Data of up to 745 000 registered properties was compromised by a data breach on Standard Bank's LookSee platform.
  • Standard Bank became aware of a data breach on its LookSee platform on 30 November.
  • It notified its customers some days later - on 9 December.
  • The bank says it first had to get to the bottom of the issue first, and the law allows for that.

Standard Bank says it took several days to disclose the latest data breach on its LookSee platform because its immediate focus was to get to the bottom of the issue first and understand how serious it was.

The banking group informed the public on 9 December that homeowners' data was compromised by a data breach on the LookSee platform. The platform is an online property guide that leverages Lightstone data to help SA homeowners manage their properties by providing house values and insights into communities where they are located, among other things.

Data of up to 745 000 registered properties was compromised.

"Our immediate focus was on minimising the impact to the data subjects, determining the scope of the compromise and ensuring that the necessary due diligence was given to ensure any hasty steps taken did not impede any legal and criminal investigation," said Standard Bank in a short statement.

Business Day reported that Standard Bank knew about the breach on 30 November, nine days before communicating the problem to the public.
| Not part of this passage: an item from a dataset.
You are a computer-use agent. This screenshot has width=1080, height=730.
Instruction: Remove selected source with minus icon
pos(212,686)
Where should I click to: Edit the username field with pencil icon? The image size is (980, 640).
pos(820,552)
Standard Bank said it and Lightstone informed the Information Regulator "as soon as reasonably possible" after discovering the breach.
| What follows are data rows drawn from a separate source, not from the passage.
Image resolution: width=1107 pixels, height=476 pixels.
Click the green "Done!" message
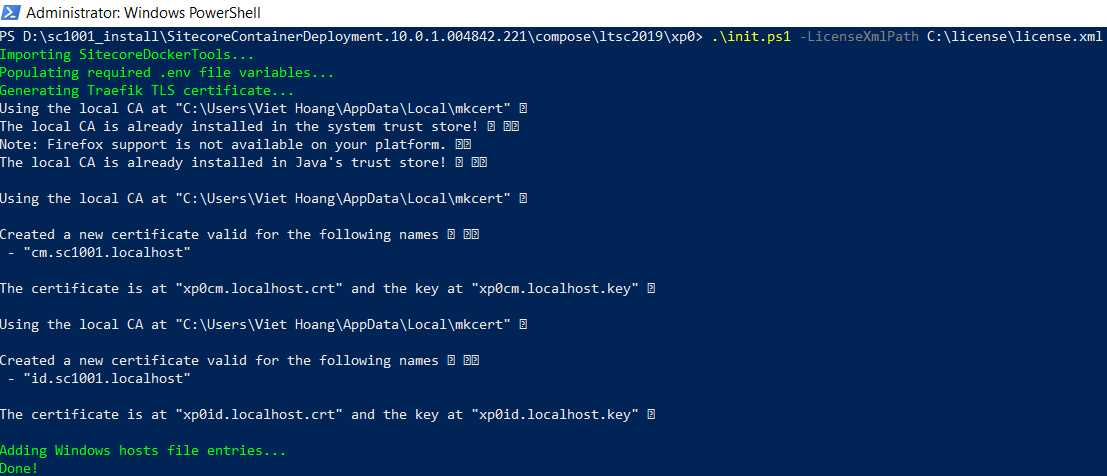point(20,468)
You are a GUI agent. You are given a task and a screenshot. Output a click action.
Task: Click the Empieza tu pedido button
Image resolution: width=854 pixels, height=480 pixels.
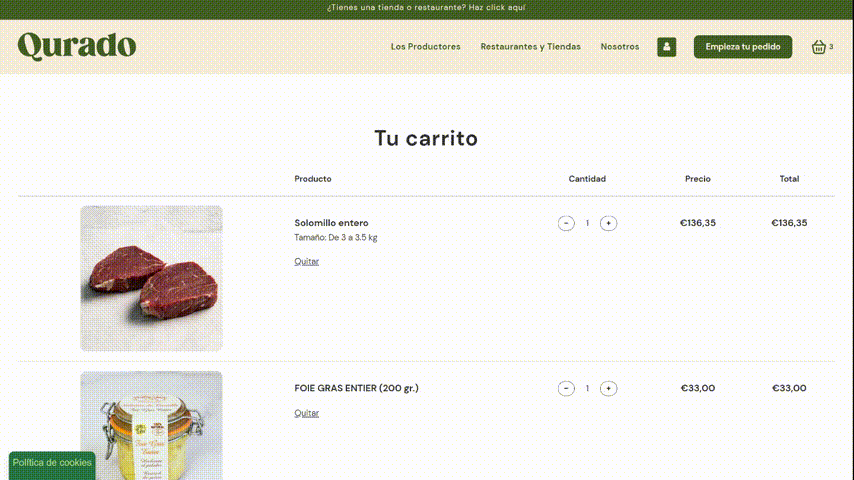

Section 22(2) of the Protection of Personal Information Act (POPIA) states that once a bank or any other institution has reasonable grounds to believe its data was accessed or acquired by any unauthorised person, it must notify the Information Regulator and people impacted "as soon as reasonably possible after the discovery of the compromise".

The problem, however, is that the Act doesn't specify what "soon as reasonably possible" means in terms of days institutions can take after discovering the breach.

It just says that companies must take into account the legitimate needs of law enforcement and what they need to determine the scope of the compromise. It also affords them time to determine what they need to restore the integrity of their information system.

However, the Act is clear that affected companies may only delay notifying the affected customers if authorities investigating it or the Regulator believe that doing so will impede a criminal investigation.

Standard Bank said its notification was in line with POPIA. But it did not answer Fin24's questions on whether any customer was prejudiced by the delay and didn't provide information on the kind of data the culprits laid their hands on. It also would not say whether the breach was a result of a hack or an unauthorised third party accessing the data.